- **Work to do**:
Rescale the stretch from the line containing "You are a GUI" through the end of the records, both ends included: give those lines again with the requests, but multiply every coordinate in the answers by 1.75 and round to whole numbers, halves up. Leave the pictures out.

- **Records for this exercise**:
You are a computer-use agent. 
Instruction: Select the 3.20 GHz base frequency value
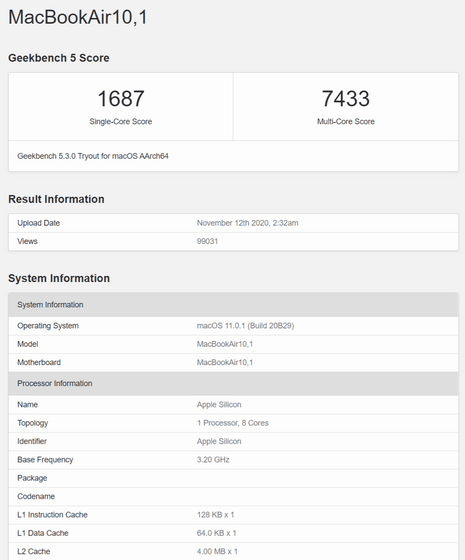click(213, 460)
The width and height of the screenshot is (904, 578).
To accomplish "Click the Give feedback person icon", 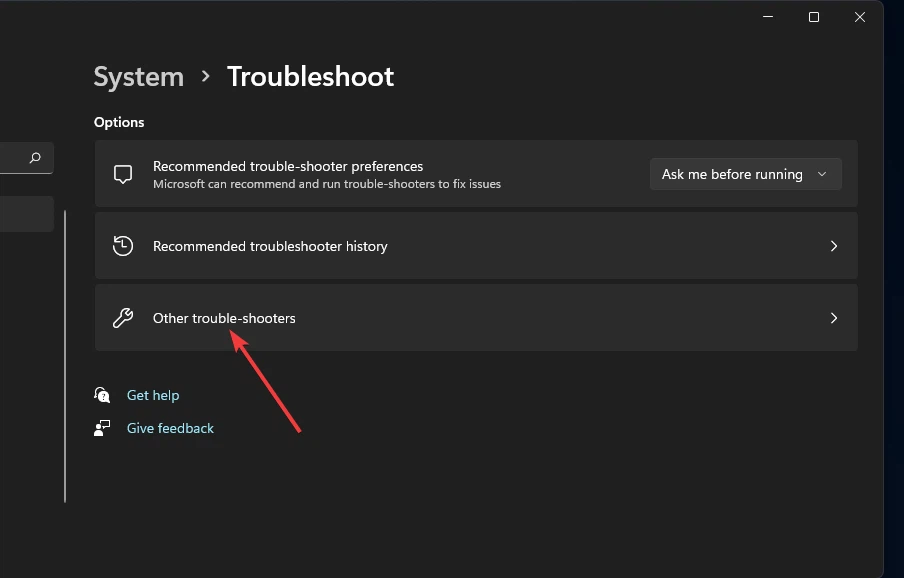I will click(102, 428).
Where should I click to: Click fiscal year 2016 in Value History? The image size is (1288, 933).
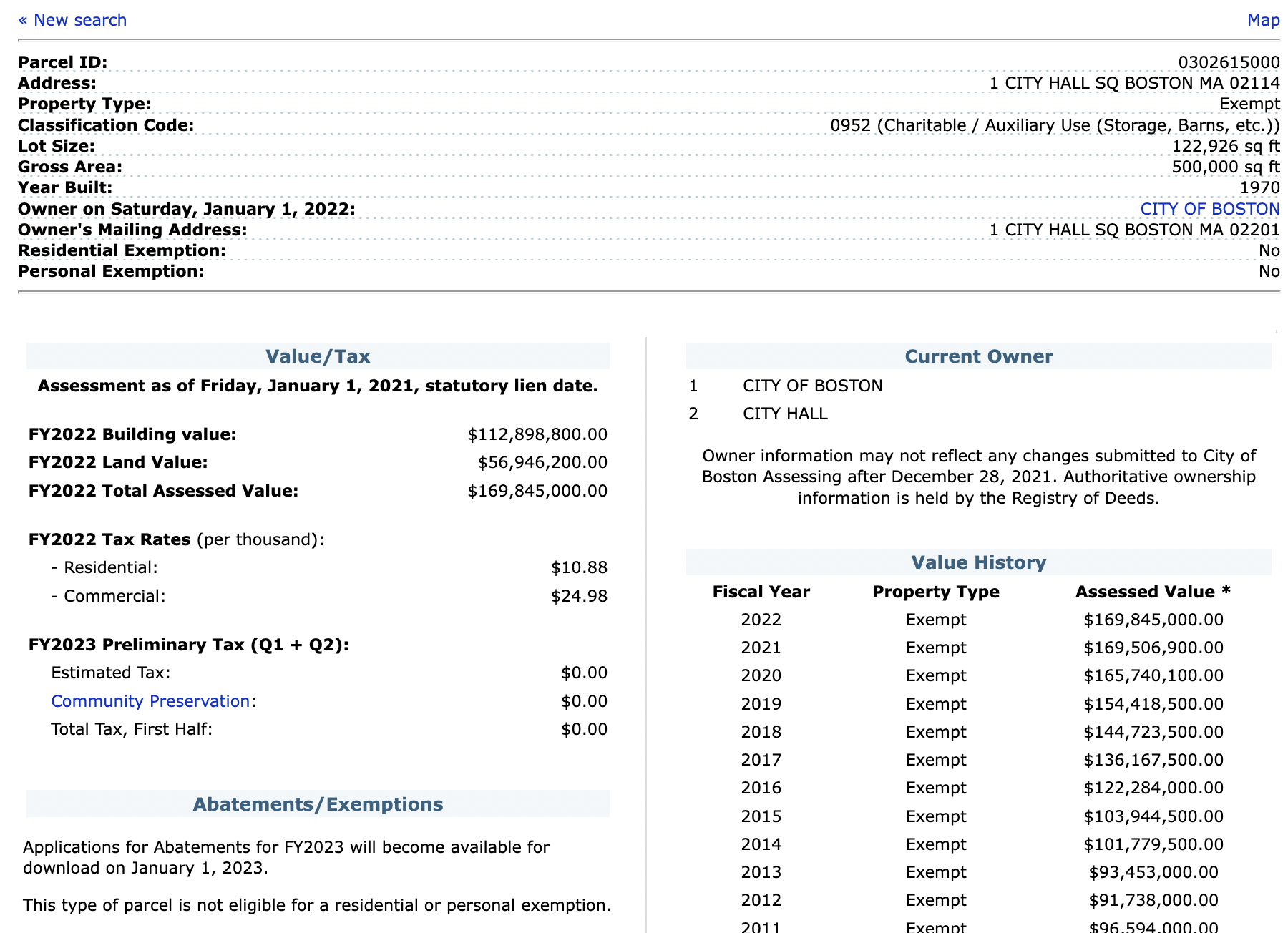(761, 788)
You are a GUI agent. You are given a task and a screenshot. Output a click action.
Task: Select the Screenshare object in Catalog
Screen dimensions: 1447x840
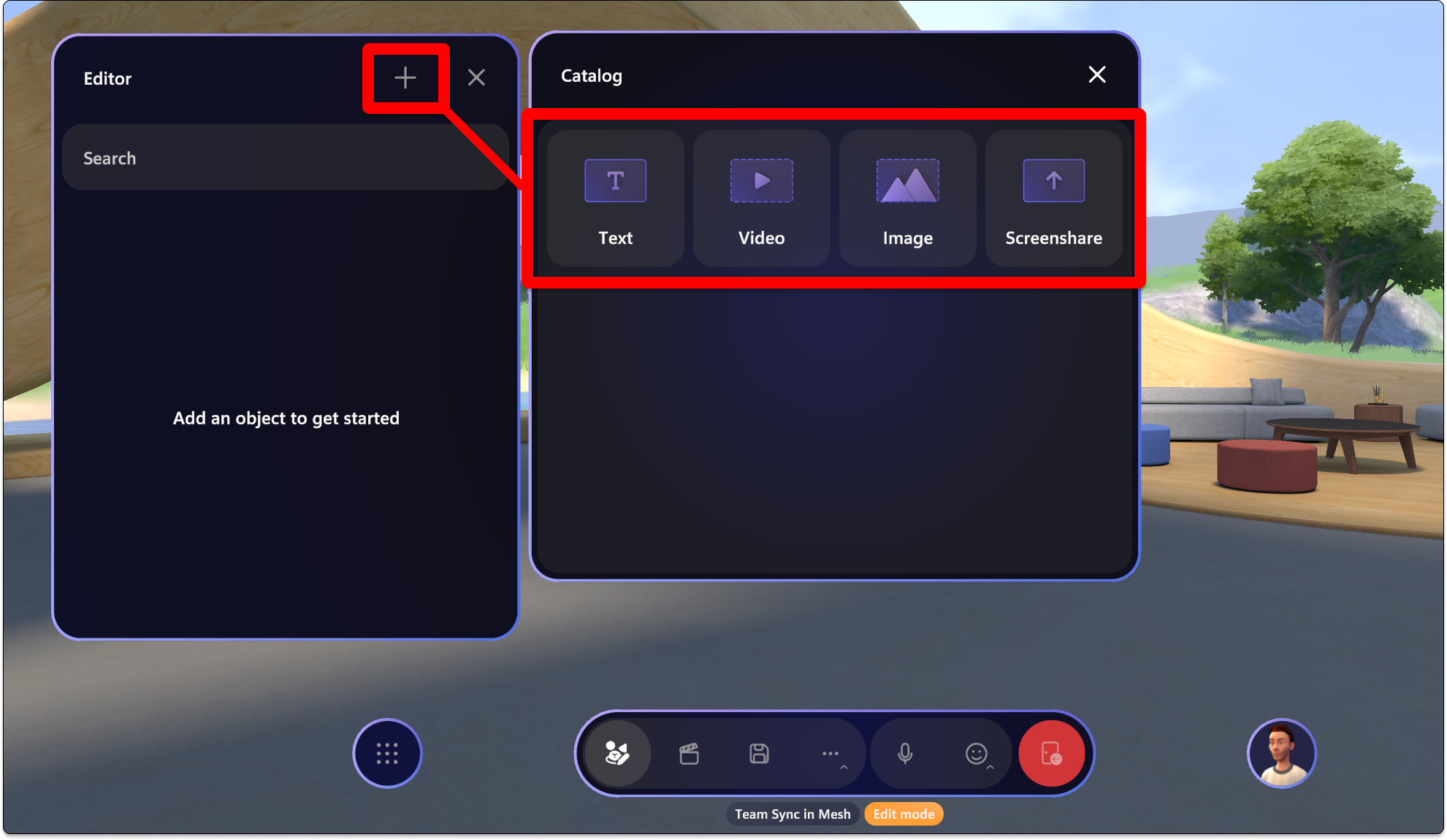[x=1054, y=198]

- **Final answer**:
You are a GUI agent. You are given a task and a screenshot. Output a click action.
Task: Select the Screenshare object in Catalog
Screen dimensions: 1447x840
[x=1845, y=347]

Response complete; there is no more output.